List every line of the items below that contains the string "label". Matching is case-sensitive.

--- start Data shown ---

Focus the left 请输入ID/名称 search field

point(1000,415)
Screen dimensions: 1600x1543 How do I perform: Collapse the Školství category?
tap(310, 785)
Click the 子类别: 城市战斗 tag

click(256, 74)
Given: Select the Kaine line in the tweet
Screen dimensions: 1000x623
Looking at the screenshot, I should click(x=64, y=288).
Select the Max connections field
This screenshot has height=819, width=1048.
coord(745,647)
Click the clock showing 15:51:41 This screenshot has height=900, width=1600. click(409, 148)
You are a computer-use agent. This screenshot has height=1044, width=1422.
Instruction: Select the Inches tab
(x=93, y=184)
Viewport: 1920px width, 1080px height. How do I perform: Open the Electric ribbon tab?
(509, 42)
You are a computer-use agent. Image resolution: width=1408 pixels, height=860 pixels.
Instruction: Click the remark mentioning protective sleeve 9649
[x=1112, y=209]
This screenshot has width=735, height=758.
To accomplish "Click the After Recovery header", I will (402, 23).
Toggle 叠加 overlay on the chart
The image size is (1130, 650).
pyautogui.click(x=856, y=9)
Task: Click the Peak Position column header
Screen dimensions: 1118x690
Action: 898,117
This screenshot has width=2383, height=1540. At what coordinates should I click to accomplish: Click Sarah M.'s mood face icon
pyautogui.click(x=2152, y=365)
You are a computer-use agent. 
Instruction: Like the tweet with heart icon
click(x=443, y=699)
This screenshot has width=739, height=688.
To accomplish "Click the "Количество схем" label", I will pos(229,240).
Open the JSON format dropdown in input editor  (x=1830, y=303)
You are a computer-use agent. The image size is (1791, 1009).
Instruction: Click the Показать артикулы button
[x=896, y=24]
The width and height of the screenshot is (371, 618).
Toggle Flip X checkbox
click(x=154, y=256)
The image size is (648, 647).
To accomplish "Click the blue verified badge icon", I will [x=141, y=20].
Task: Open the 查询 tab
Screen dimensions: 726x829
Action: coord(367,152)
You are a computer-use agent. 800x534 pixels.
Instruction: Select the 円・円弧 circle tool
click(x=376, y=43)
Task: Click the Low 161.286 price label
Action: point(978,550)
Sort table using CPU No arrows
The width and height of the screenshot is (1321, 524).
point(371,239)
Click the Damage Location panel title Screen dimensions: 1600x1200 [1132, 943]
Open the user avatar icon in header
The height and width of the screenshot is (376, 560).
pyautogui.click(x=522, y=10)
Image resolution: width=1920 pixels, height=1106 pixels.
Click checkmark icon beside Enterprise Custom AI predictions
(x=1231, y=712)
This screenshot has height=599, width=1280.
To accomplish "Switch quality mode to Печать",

--- end Data shown ---

**Result**
To accomplish "Click the "Количество схем" label", I will pos(229,240).
Task: Click the Low 161.286 price label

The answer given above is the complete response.